**EXTRAIT DU DOCUMENT**
"""

Yvette Z’Graggen dans les années 1940 © N. Brunel
Dans ce récit autobiographique, la Genevoise aborde la question de la responsabilité de la Suisse durant la guerre face au sort des Juifs notamment. Avec cette question frontale: que savait-on? Que pouvait-on savoir? C’est après avoir vu le fameux film de Markus Imhoof, La Barque est pleine (1981), qui raconte le destin d’un groupe de réfugiés tentant de franchir la frontière helvétique, qu’Yvette Z’Graggen décide d’entreprendre ce travail d’introspection. Car c’est d’abord elle-même qu’elle questionne, se plongeant dans les carnets tenus durant ces mêmes années, se remémorant ses souvenirs et surtout feuilletant la presse qu’elle lisait à l’époque, en particulier le quotidien La Suisse. L’ouvrage qu’elle va ramener de cette plongée dans le temps est alors tout à fait unique. Certes, avant Les Années silencieuses, il y a eu l’émouvant Et Saint-Gingolph brûlait d’Henri Debluë, paru en 1977, cinq ans auparavant. Mais il s’agit d’un récit en quelque sorte impressionniste, où la guerre apparaît seulement en toile de fond, alors qu’elle est au cœur du livre de Z’Graggen.
De cette immersion dans le passé, elle conclut d’ailleurs qu’elle «aurait très bien pu savoir qu’il existait en Suisse, en 1942 et 1943, un ‘’problème des réfugiés’’. Une lecture attentive de mon quotidien aurait permis de m’en rendre compte.» Lui permettant de ce fait d’établir un lien de cause à effet avec la situation des Juifs. «Alors, pour quelles raisons, se demande-t-elle, une fille de mon âge, capable de réfléchir, de raisonner, n’a-t-elle à aucun moment été sensibilisée par le refoulement de nombreux fugitifs, pourquoi est-elle, au contraire, restée béatement convaincue que tous ceux qui se présentaient à nos frontières et dont la vie était en danger étaient accueillis à bras ouverts?» Peut-être parce qu’elle est une jeune femme qui croit en la vie, qui aime sortir, s’amuser, comme tous les gens de son âge, car Les Années silencieuses, c’est aussi l’évocation d’une génération, qui tente d’oublier la guerre et les périls. Pour qui «la vie attendait», suivant le titre de son premier roman.
J'ai l'impression de retrouver une patrie lointaine
Quelques années plus tard, Yvette Z’Graggen brisera un autre tabou. Elle racontera, dans un magnifique roman, Matthias Berg (1995), ainsi que dans un récit plus directement autobiographique, le poignant Ciel d’Allemagne (1996), sa liaison avant-guerre avec Herbert, un étudiant allemand. Tous deux poursuivront pendant une dizaine d’années une correspondance, y compris lorsqu’il sera mobilisé et envoyé sur le front de l’Est – les lettres censurées par l’Oberkommando der Wehrmacht évoquées dans Les Années silencieuses – puis ce sera le mutisme. Cet amour, d’une certaine manière, lui fait honte. Nous sommes dans les années 1950; l’Allemagne est au ban des nations. Et puis la roue de l’Histoire tourne.
Les Années silencieuses, édition originale, 1982 © Coll. part.

"""

**ENREGISTREMENTS FOURNIS**
"""

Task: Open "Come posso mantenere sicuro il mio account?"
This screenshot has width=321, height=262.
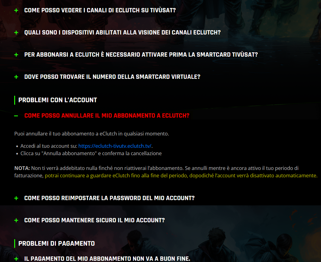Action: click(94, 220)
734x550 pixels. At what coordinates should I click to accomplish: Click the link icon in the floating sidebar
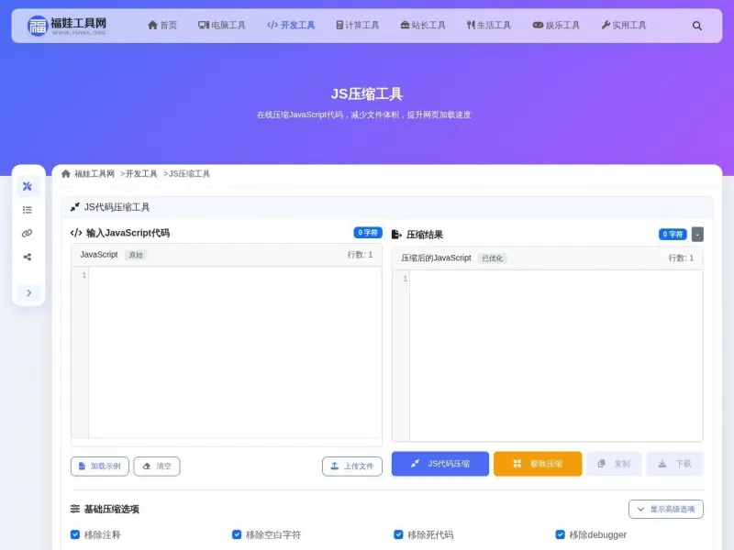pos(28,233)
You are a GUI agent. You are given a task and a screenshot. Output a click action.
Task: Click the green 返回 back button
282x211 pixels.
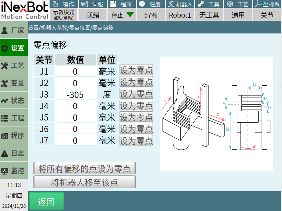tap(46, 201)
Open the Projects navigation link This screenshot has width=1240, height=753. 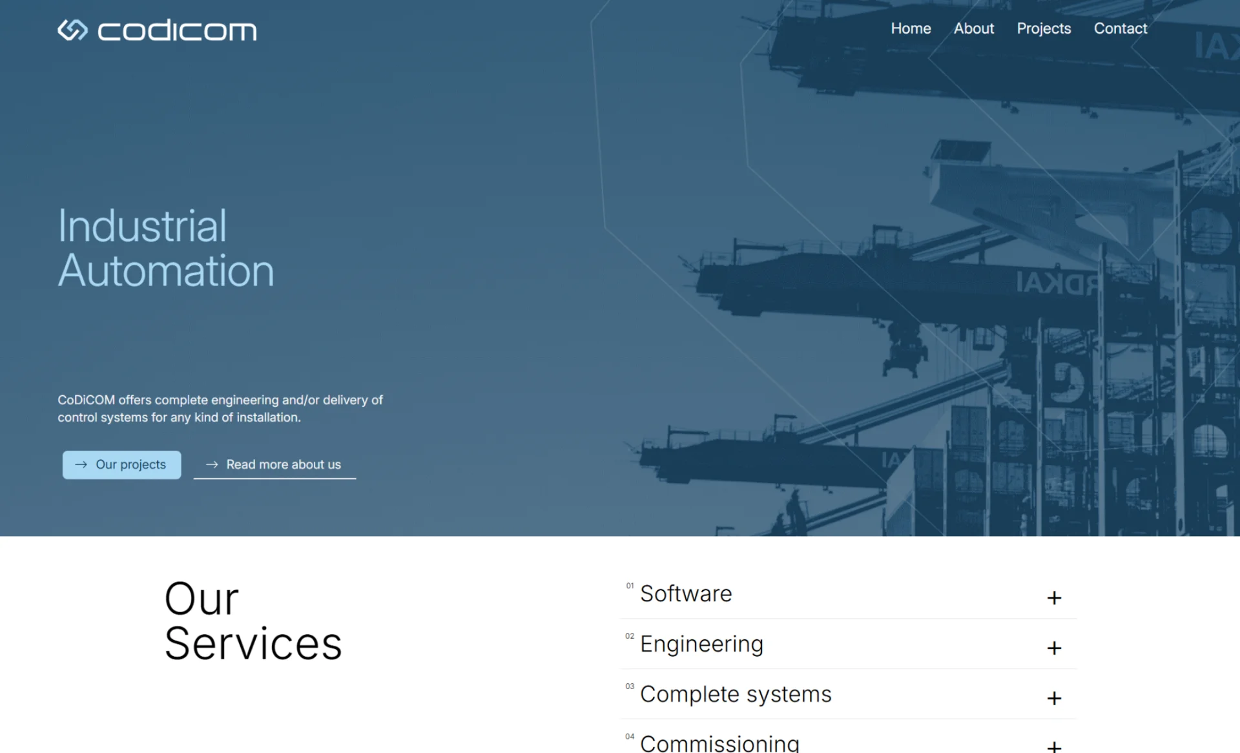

"""

**TÂCHES À RÉALISER**
a) D'après l'extrait sur Yvette Z’Graggen, quel quotidien lisait-elle à l'époque de la guerre ?
b) Indiquez si chacune des affirmations suivantes concorde avec l'extrait sur Yvette Z’Graggen, en citant les mots décisifs : (i) Et Saint-Gingolph brûlait d’Henri Debluë est paru en 1977 ; (ii) Matthias Berg est un récit autobiographique paru en 1996 ; (iii) La Barque est pleine est un film de Markus Imhoof.

**RÉPONSES PAR TÂCHE**
a) La Suisse.

b)
(i) Oui : « paru en 1977 ».
(ii) Non : « un magnifique roman, Matthias Berg (1995) ».
(iii) Oui : « le fameux film de Markus Imhoof, La Barque est pleine (1981) ».